Data for this exercise ::
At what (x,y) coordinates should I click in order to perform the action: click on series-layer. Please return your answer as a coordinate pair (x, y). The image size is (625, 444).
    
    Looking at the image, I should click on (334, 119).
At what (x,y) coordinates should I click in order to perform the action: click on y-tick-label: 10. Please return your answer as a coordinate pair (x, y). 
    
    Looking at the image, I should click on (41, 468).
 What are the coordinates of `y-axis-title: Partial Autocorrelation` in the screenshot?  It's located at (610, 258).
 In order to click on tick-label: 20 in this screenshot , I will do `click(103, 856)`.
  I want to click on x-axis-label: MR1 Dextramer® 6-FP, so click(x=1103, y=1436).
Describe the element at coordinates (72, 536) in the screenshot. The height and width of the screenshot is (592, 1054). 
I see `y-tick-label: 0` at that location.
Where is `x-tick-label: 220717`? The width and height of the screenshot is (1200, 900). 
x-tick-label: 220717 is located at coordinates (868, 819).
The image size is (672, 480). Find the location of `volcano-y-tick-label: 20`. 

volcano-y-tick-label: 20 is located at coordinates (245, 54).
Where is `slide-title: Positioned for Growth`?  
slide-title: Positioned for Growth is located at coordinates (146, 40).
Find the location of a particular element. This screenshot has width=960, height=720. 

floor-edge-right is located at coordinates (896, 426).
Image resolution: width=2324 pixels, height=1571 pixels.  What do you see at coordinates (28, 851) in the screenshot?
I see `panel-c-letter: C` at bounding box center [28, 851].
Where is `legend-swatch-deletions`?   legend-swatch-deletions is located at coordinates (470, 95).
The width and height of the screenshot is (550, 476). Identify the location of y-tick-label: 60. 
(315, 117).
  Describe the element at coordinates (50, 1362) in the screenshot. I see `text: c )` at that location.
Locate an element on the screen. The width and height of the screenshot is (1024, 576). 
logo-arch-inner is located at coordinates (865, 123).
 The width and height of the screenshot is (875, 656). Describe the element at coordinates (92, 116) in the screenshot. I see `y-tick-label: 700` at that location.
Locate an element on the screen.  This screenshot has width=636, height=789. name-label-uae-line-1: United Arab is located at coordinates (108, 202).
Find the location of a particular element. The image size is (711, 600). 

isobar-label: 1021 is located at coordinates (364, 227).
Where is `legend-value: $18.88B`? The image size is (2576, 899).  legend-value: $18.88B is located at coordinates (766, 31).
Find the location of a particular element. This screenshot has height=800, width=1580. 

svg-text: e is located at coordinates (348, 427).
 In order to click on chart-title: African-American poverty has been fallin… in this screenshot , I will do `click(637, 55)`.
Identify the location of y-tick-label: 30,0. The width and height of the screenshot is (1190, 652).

Exercise instructions :: Reproduce all the items above, changing each occurrence of "coordinate pair" to "point" and leaving every other character unchanged.

Result below ::
At what (x,y) coordinates should I click in order to perform the action: click on series-layer. Please return your answer as a point (x, y). The image size is (625, 444).
    
    Looking at the image, I should click on (334, 119).
At what (x,y) coordinates should I click in order to perform the action: click on y-tick-label: 10. Please return your answer as a point (x, y). 
    
    Looking at the image, I should click on (41, 468).
 What are the coordinates of `y-axis-title: Partial Autocorrelation` in the screenshot?  It's located at (610, 258).
 In order to click on tick-label: 20 in this screenshot , I will do `click(103, 856)`.
  I want to click on x-axis-label: MR1 Dextramer® 6-FP, so click(x=1103, y=1436).
Describe the element at coordinates (72, 536) in the screenshot. The height and width of the screenshot is (592, 1054). 
I see `y-tick-label: 0` at that location.
Where is `x-tick-label: 220717`? The width and height of the screenshot is (1200, 900). 
x-tick-label: 220717 is located at coordinates (868, 819).
The image size is (672, 480). Find the location of `volcano-y-tick-label: 20`. 

volcano-y-tick-label: 20 is located at coordinates (245, 54).
Where is `slide-title: Positioned for Growth`?  
slide-title: Positioned for Growth is located at coordinates (146, 40).
Find the location of a particular element. This screenshot has width=960, height=720. 

floor-edge-right is located at coordinates (896, 426).
Image resolution: width=2324 pixels, height=1571 pixels.  What do you see at coordinates (28, 851) in the screenshot?
I see `panel-c-letter: C` at bounding box center [28, 851].
Where is `legend-swatch-deletions`?   legend-swatch-deletions is located at coordinates (470, 95).
The width and height of the screenshot is (550, 476). Identify the location of y-tick-label: 60. 
(315, 117).
  Describe the element at coordinates (50, 1362) in the screenshot. I see `text: c )` at that location.
Locate an element on the screen. The width and height of the screenshot is (1024, 576). 
logo-arch-inner is located at coordinates (865, 123).
 The width and height of the screenshot is (875, 656). Describe the element at coordinates (92, 116) in the screenshot. I see `y-tick-label: 700` at that location.
Locate an element on the screen.  This screenshot has width=636, height=789. name-label-uae-line-1: United Arab is located at coordinates (108, 202).
Find the location of a particular element. The image size is (711, 600). 

isobar-label: 1021 is located at coordinates (364, 227).
Where is `legend-value: $18.88B`? The image size is (2576, 899).  legend-value: $18.88B is located at coordinates (766, 31).
Find the location of a particular element. This screenshot has height=800, width=1580. 

svg-text: e is located at coordinates (348, 427).
 In order to click on chart-title: African-American poverty has been fallin… in this screenshot , I will do `click(637, 55)`.
Identify the location of y-tick-label: 30,0. The width and height of the screenshot is (1190, 652).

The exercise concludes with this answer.